AbstractThis dissertation presents three empirical studies on how to improve human capital in the public sector. In reverse chronological order, the essays ask who is attracted to public sector jobs (Paper 3); consider who can actually get a public sector job (Paper 2); and evaluate how current civil servants can be more effective at doing their job (Paper 1). In doing so, the dissertation presents tools that public managers can use to improve human capital within the constraints of government.

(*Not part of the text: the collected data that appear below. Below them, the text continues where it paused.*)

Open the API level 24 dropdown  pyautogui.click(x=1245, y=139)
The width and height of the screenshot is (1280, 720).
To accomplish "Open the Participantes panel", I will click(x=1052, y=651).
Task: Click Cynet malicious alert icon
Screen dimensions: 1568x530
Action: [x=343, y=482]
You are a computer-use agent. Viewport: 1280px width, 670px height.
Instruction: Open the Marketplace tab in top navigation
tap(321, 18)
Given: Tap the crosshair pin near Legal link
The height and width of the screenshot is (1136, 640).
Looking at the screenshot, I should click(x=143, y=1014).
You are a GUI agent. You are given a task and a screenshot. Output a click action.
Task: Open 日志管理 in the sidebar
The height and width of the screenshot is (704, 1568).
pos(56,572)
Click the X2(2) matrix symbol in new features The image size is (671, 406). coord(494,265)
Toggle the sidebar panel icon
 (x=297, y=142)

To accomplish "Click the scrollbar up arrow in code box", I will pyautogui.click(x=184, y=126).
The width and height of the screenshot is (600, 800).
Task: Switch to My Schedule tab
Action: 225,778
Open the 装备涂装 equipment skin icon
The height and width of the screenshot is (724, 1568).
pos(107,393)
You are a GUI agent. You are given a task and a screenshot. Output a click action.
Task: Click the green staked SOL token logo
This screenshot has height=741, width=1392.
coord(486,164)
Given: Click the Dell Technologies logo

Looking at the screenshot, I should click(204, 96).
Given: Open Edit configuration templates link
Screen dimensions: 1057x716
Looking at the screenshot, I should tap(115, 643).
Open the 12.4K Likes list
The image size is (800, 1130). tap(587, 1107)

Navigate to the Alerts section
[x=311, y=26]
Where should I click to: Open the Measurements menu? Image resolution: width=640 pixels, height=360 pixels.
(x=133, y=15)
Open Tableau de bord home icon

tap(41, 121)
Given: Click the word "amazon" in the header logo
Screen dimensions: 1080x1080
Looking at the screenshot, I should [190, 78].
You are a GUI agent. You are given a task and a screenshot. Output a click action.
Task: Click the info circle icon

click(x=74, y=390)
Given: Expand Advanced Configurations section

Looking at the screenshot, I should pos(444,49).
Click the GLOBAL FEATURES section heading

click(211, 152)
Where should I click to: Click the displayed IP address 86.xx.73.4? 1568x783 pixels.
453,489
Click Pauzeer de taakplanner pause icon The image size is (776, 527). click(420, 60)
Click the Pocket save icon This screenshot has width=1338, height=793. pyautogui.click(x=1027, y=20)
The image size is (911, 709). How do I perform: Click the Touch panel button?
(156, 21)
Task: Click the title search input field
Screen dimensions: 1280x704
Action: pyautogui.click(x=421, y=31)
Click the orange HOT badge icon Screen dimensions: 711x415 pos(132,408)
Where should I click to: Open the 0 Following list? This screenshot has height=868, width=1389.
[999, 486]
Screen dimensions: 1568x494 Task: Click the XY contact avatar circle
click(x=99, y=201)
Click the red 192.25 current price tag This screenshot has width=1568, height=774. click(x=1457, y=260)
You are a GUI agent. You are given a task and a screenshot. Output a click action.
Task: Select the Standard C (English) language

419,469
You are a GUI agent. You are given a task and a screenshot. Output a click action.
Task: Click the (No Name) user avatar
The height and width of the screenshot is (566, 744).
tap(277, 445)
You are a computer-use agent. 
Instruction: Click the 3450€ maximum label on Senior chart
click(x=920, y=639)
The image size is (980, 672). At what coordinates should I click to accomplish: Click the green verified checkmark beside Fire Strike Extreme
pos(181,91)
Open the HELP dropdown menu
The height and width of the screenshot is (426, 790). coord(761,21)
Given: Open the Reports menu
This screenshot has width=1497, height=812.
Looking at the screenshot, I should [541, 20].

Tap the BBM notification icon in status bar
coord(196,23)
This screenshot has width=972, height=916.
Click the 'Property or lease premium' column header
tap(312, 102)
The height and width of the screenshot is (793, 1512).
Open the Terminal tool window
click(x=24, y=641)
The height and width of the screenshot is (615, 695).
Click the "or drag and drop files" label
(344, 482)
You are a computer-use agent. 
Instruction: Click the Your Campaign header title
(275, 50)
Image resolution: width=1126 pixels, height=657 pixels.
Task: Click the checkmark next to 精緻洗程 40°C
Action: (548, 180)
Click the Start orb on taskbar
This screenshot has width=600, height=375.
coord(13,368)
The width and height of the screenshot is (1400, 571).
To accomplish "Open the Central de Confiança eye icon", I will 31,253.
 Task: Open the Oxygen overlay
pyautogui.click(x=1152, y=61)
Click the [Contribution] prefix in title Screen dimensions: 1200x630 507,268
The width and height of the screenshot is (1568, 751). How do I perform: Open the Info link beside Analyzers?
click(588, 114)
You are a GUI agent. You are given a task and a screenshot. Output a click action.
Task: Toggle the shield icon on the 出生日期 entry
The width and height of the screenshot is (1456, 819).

Paper 1 focuses on the rising trend of teleworking options in the US federal government. Using eight years of rich administrative data on 10,000 employees at the United States Patent and Trademark Office (USPTO), I evaluate the impact of instituting a program that allows employees to work from home full time, not only on those who telework, but also on their peers who remain in the office. I find considerable impact on organizational effectiveness. Teleworkers display increased retention and two divergent effects on output: while productivity per hour of examination time goes down, teleworkers examine more applications per quarter because they spend more of their workday examining cases and fewer hours in meetings. Interestingly, having more teleworking peers increases productivity for those who stay in the office, but it also increases their sick leave and attrition, a proxy for burnout. I hypothesize that this is due to increased monitorability and task visibility in the office. This study shows that teleworking programs affect organizations beyond their direct impact on teleworkers and that these additional effects must be incorporated into the overall evaluation of whether teleworking works for organizations.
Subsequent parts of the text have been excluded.